Instructions for the task
The result should be the listing below restated word for word, with images left out.

Supplied records
####

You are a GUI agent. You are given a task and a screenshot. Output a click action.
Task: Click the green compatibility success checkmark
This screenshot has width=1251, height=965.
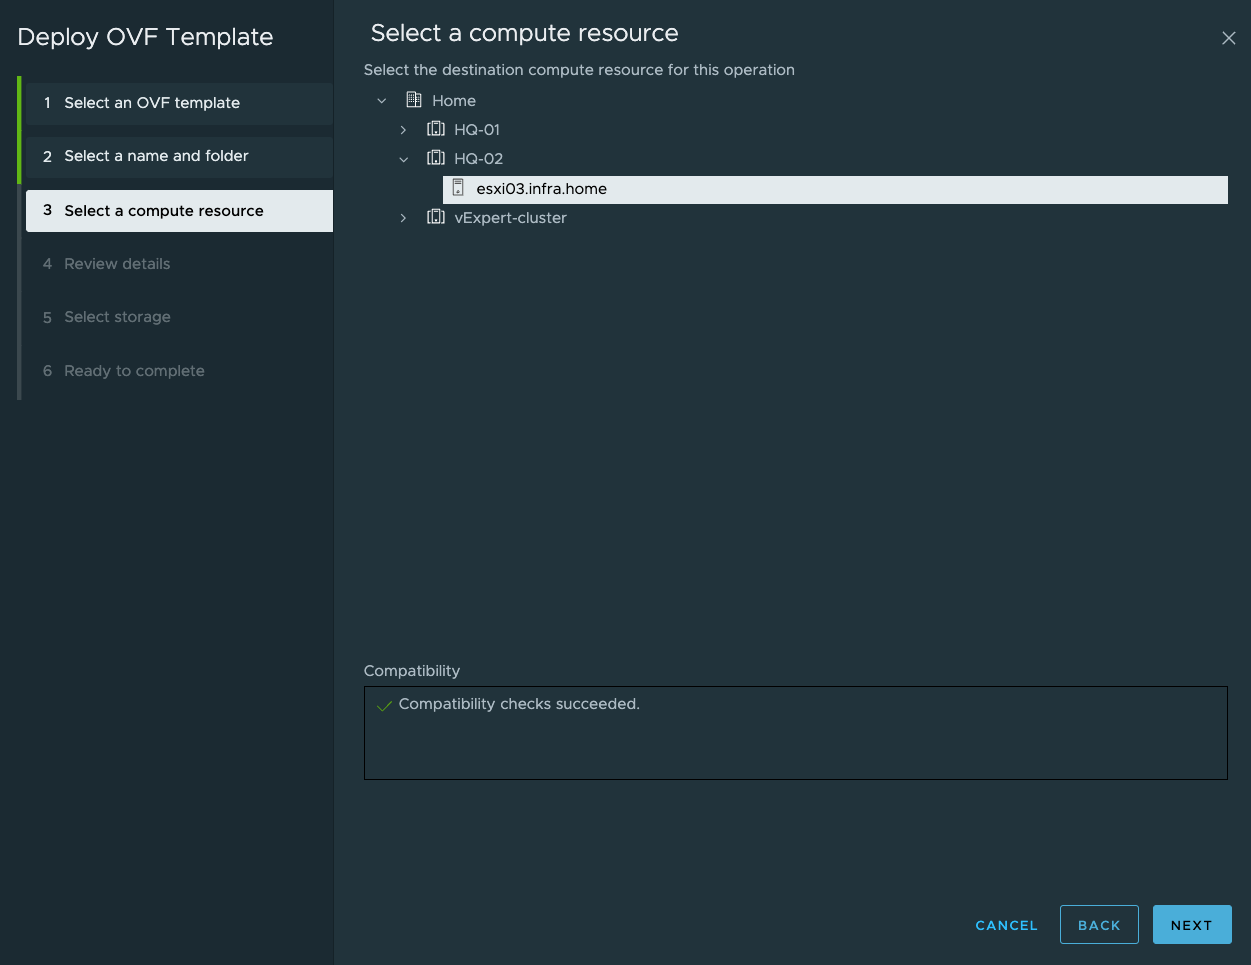click(x=383, y=704)
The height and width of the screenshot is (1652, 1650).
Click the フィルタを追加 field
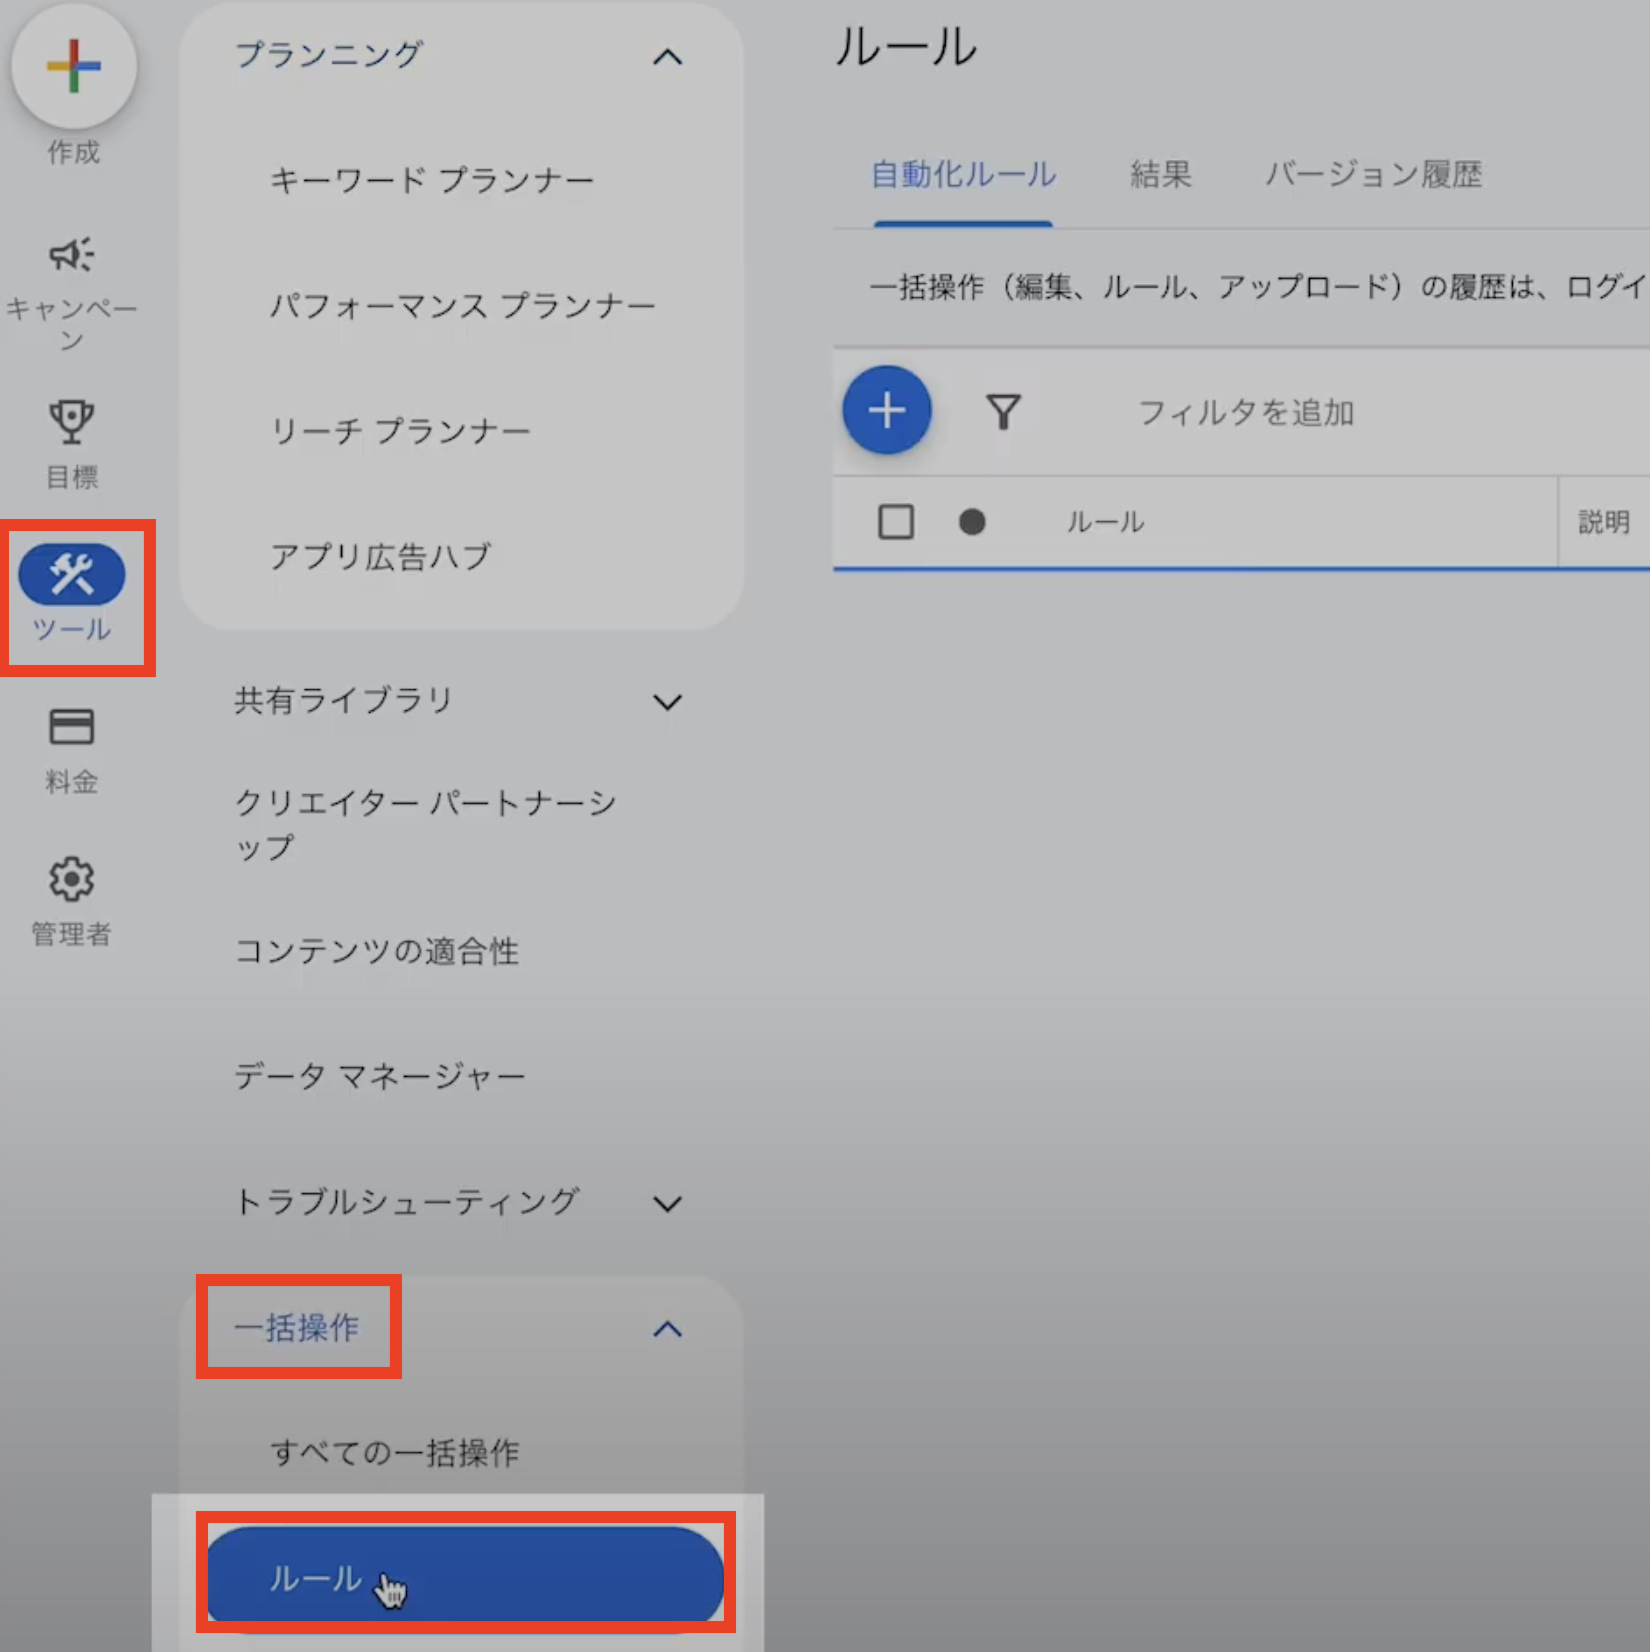coord(1246,413)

####

Output of the task
You are a GUI agent. You are given a task and a screenshot. Output a click action.
Task: Click the green compatibility success checkmark
This screenshot has width=1251, height=965.
click(x=383, y=704)
The height and width of the screenshot is (1652, 1650).
Click the フィルタを追加 field
coord(1246,413)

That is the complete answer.